INTERLEUKIN-1??-MEDIATED PROMOTION OF LONG-TERM ALLOENGRAFTMENT AND SHORT-TERM NEUTROPHIL EXPANSION DOES NOT REQUIRE THE PRESENCE OF EITHER DONOR OR HOST T CELLS1

Abstract

In earlier studies, we showed that a 14-day continuous subcutaneous infusion of recombinant human interleukin (IL)-1 accelerated neutrophil recovery and enhanced long-term chimerism in a bone marrow (BM) transplant model in which T-cell-depleted BALB/c donor BM was given to irradiated C57BL/6 fully allogeneic recipients. We have extended these studies to a model entirely devoid of donor and host T cells. In the model, donor BALB/c congenic severe combined immunodeficient (C.B-17-scid/scid) BM cells are T cell depleted.

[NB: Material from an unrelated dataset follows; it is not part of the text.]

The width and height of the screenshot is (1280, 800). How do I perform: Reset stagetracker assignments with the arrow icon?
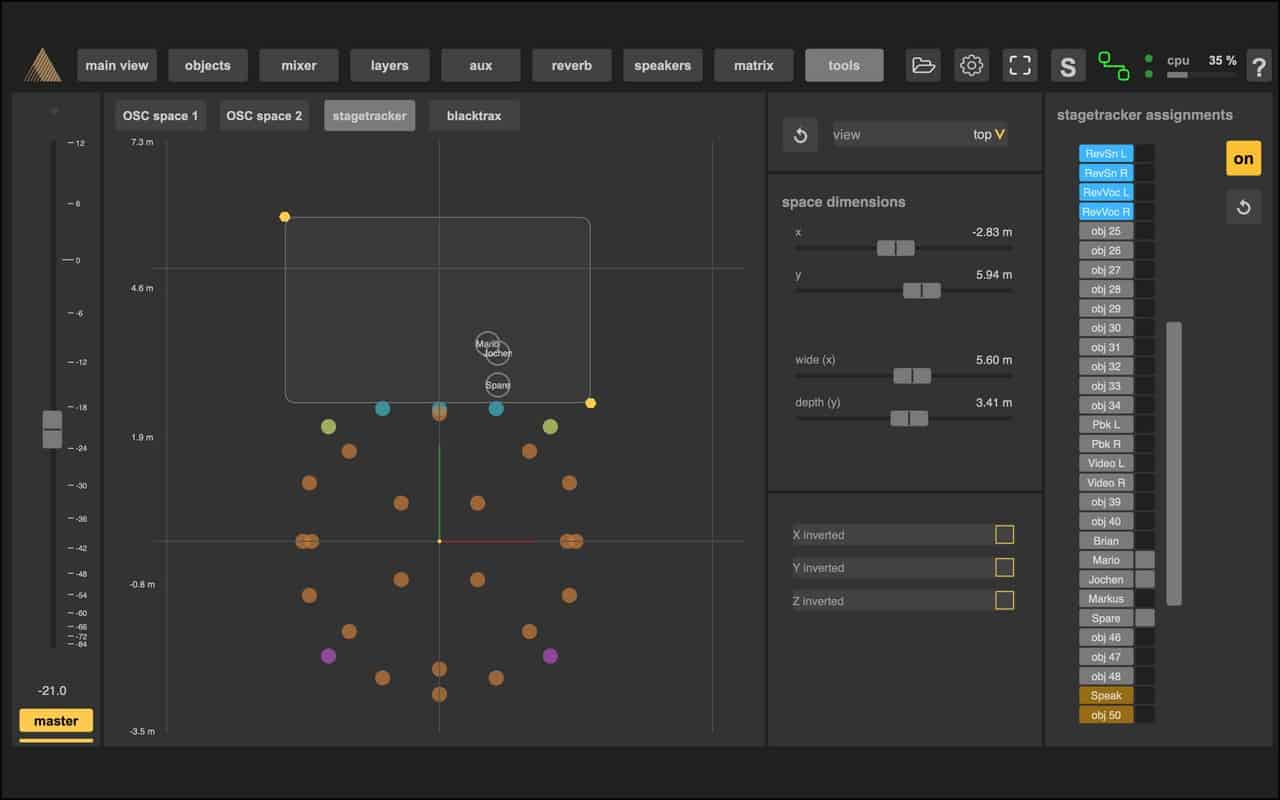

The cells are then transplanted into adult irradiated C57BL/6 hosts that have been thymectomized and treated with anti-CD4 and CD8. When IL-1 alpha was delivered subcutaneously using a mini-osmotic pump, it enhanced short-term neutrophil recovery and longer term alloengraftment despite the absence of T cells in the donors and the hosts. Therefore, T cells were not required for the promotional effects of IL-1 alpha on neutrophil recovery and alloengraftment. Studies also showed that the potency of the IL-1 alpha effects was related to the degree of donor cell engraftment, which was related to the irradiation dose and the presence of T cells. We conclude that IL-1 alpha can augment post-BM transplantation hematopoietic recovery and alloengraftment via a T-cell-independent mechanism by favoring donor allogeneic hematopoietic progenitor cell competition over limited numbers of host progenitor cells.